Belki de dergilerde, kitap eklerinde, gazete sayfalarında, işin işleyişine dair metinlerin daha sık yer alması ve daha fazla şeffaflaşma gerekli. Mesela kitabevleri kitapların çoğunu ‘raf ömrü’ denilen kısa bir zaman için raflarında tutup sonra yayınevine geri gönderiyorlar. Daha olası alıcıları varlığından haberdar olamadan tam sergilenme imkânını yitirmeye başlayan çok sayıda kitap var.

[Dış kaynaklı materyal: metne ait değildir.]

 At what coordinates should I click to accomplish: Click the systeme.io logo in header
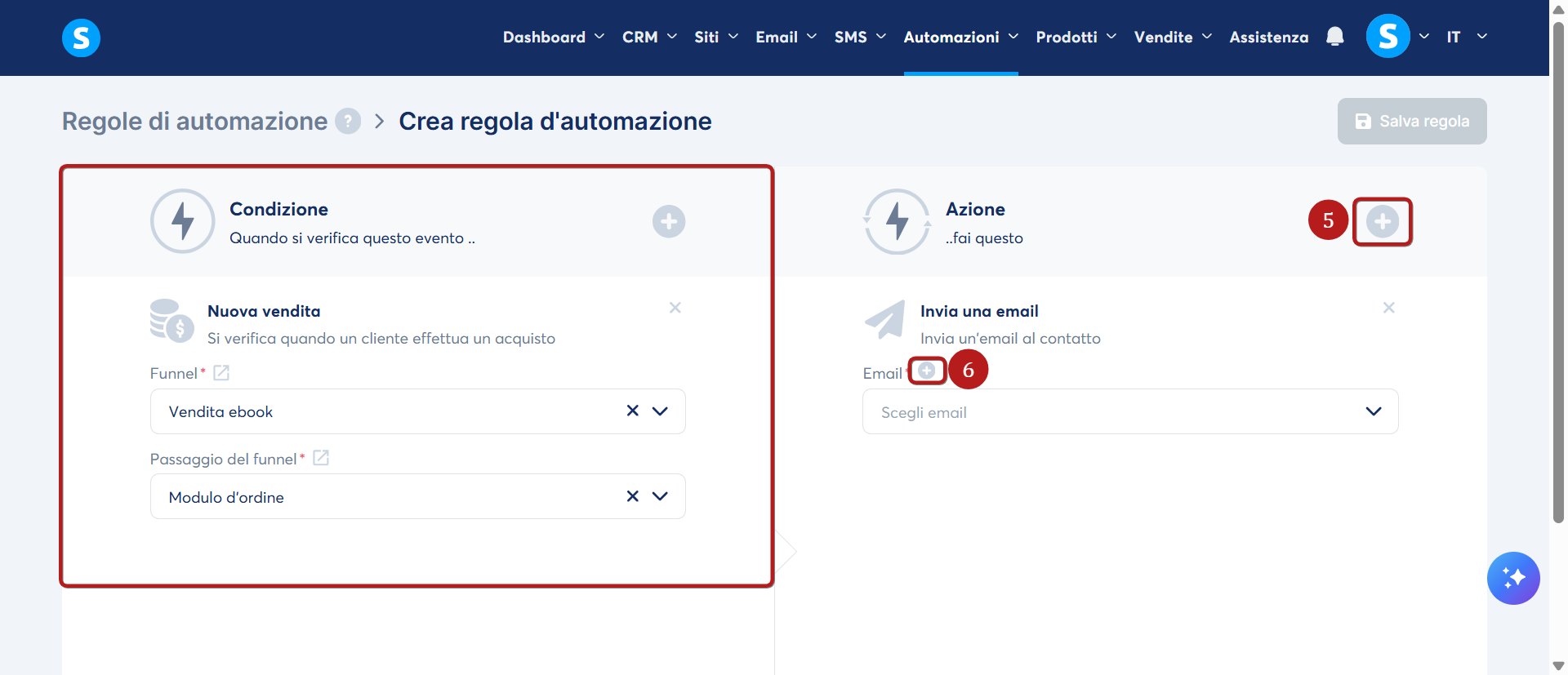[81, 38]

Üstelik bir kitapçıya girip orada olmayan ama yayıncının deposunda bekleyen bir kitabı isteseniz ve kitapçı bunu bilse bile size “yok” diyebilir, getirtmekle uğraşmayabilir (bu bir kural değil tabii).

İnternet kitapçılığı çok ilginç büyük bir havuz yarattı ve bunun yayıncılığımız üzerinde etkilerinin henüz yeterince konuşulmadığı söylenebilir. Kitabevinde kitapları inceleyip sonra eve dönünce internet sitesinden indirimli ve taksitli alanlar var.

Öyle ki, internet kitap satış sitelerinde de her kitap bulunmuyor bugün. Bu iddiada tek bir site olması imkânsız. Sanal ortamda bile sergilenme güçlüğü çeken, temsil sorunu yaşayan kitaplar olduğunu bir kitabı ararken akılda tutmak gerekiyor.